ALLARME - Tebas spiega chiaro e tondo che l'allarme che riguarda la Superleganon è rientrato. "Non dobbiamo nasconderci. Non dobbiamo aver paura del politicamente corretto per difendere i principi che sono in grave pericolo come la meritocrazia. Il concetto di Super League non è morto. La stabilità economica del calcio europeo è in discussione. Quello che mi infastidisce di più è che pensano che siamo stupidi, ingenui. Giocano con la nostra ingenuità, con il nostro silenzio, con il nostro politicamente corretto. Non dobbiamo essere ingenui in questa battaglia. Dobbiamo avere un atteggiamento fermo. Quello che si è tentato di fare è molto grave, un colpo di stato contro il calcio europeo, contro le competizioni europee. Il presidente di LaLiga rispetterà qualsiasi tipo di decisione che verrà presa, che siano coinvolti o meno club spagnoli. I fatti non si giudicano sulla base della nazionalità ma sula base della condotta e di ciò che è stato fatto".

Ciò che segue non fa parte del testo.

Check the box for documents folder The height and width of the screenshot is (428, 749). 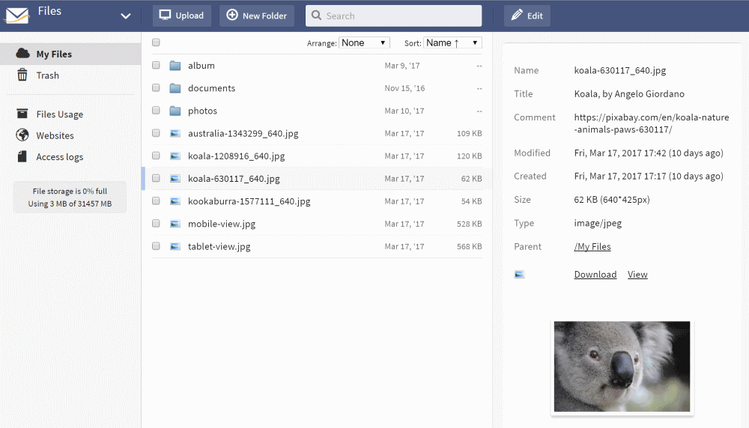(156, 88)
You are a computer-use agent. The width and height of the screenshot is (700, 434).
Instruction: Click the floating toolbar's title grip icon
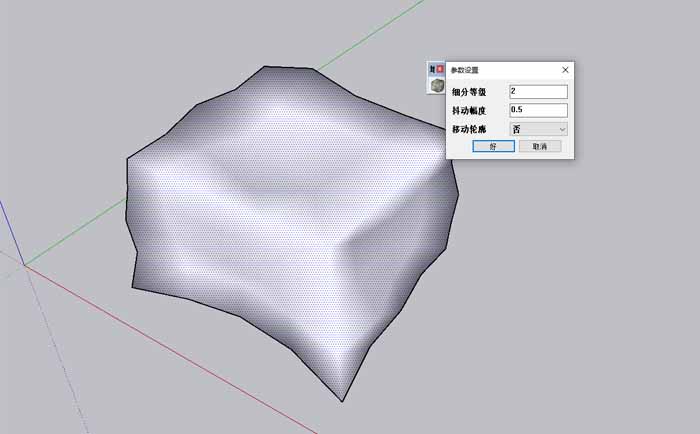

 (Photo by Denis Doyle/Getty Images)

NAUFRAGHI - Insomma, un attacco diretto soprattutto a Real, Barça e Juventus, che continuano a sostenere l'idea della Superlega. "I tre 'naufraghi' di questo progetto, che sostengono ancora l'insostenibile, anche se la nave è mezza affondata, stanno ancora dando lezioni sul fatto che il calcio possa andare alla rovina o meno. Il fatto che abbiano vinto più titoli non significa che siano più intelligenti. Quella nota mostra l'ignoranza di ciò che sta accadendo nel calcio professionistico. Non vogliamo la rovina del signor Pérez né quella del signor Laporta o quella del Signor Agnelli". In effetti, quello che sostengono i portavoce del fronte del 'No' alla Superlega, non è l'auspicio della rovina delle grandi del calcio che hanno proposto questo cambiamento. La speranza è quella di poter continuare ad avere la possibilità di misurarsi con le squadre più grandi e quelle più piccole in campionati contrassegnati dalla cinica meritocrazia dei 3 punti.